Rafa, salah satu mantri Desa, konsentrasi membalut kaki Kitty dengan serius. Ya, malam ini kampungku gaduh. Sesaat setelah malam cekam penuh dengan ancaman di inbox akunku, di tirai jendela kamar terlihat rembesan darah Kitty. Saat itu kucing malang tersebut mengeong lemah. Ternyata badannya ditali ke kayu-kayu palang jendela, sementara kakinya sudah putus satu, menyisakkan darah yang masih menetes.
Saat itu aku langsung menjerit, panik, dan gemetar. Emak yang lagi tertidur pulas langsung terbangun, menghampiri dan ketika melihat apa yang terjadi, dia langsung berlari menuju arah pos ronda. Membunyikan kentongan dan pergi menemui Pak Rt. Hampir semua warga Komplek Dusun Manggung Asri terbangun. Beberapa pria dewasa tampak siaga, sebagian dari mereka bahkan memeriksa ke hutan dekat desa. Hanya hutan terlarang yang tidak diperiksa.

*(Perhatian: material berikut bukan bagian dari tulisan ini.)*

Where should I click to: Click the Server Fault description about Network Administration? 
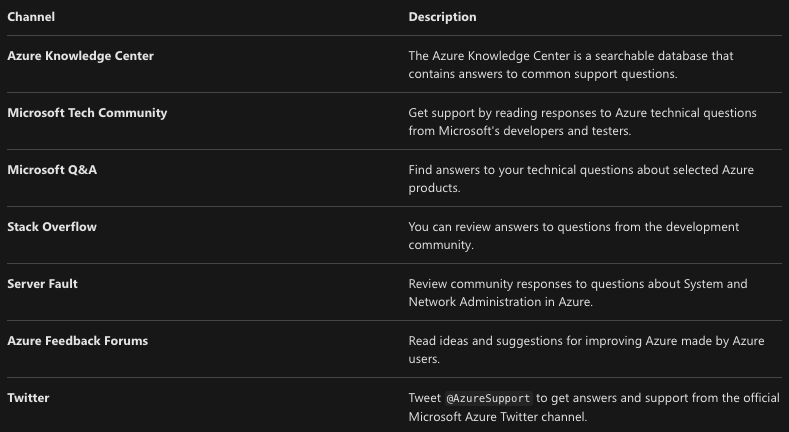click(x=578, y=293)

Ya, di Dusun ini selain dekat dengan hutan biasa, di arah selatan Desa ada hutan terlarang. Di sana masih banyak binatang buas, para warga dilarang memasukinya jika ingin nyawanya selamat. Apa mungkin orang yang mengancamku bersembunyi di hutan itu? Bahkan warga tidak menemukan siapapun yang mencurigakan. Dusun Manggung Asri jauh dari kota, jadi akan mudah dikenali jika ada sosok asing yang baru menetap di sini atau bukan penduduk asli.

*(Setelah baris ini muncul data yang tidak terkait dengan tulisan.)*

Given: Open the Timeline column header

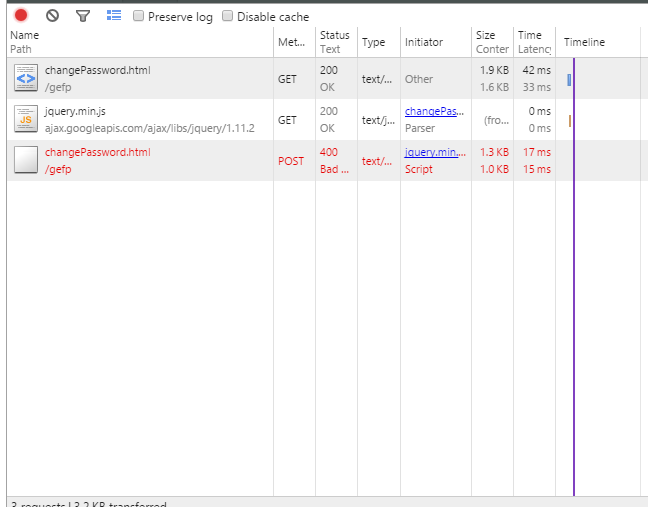Looking at the screenshot, I should pos(584,42).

Malam itu gubuk emak ramai oleh penduduk desa yang rata-rata dari mereka penasaran atas kronologis kejadian pengancaman terhadao diriku. Bahkan Pak Jarwo, Lurah di desa ini, menyempatkan diri datang. Dia mencoba menenangkan aku dan emak. Berkali-kali dia menepuk bahuku.
"Kita pasti akan menemukan penjahat yang tega mengancam Neng Saras, kok bisa dia tuh tega pisan. Anggap saja bapak ini abah kamu, kalau ada apa-apa langsung hubungi aja, jangan ragu ya." Wajah Pak Lurah serius sekali, Bu Lurah juga tak kalah baik dengan suaminya, dia merengkuhku, mencoba menenangkan.
Rasa kekeluargaan di Desa memang beda dengan di kota. Semua penduduk Dusun Manggung Asri telah kuanggap sebagai keluarga. Terbukti mereka dengan suka rela mencoba menenangkanku dan Emak, berusaha menemukan si pengancam, bahkan beberapa warga, ibu-ibu, ada yang sengaja menemani kami hingga bermalam di bale-bale depan rumah.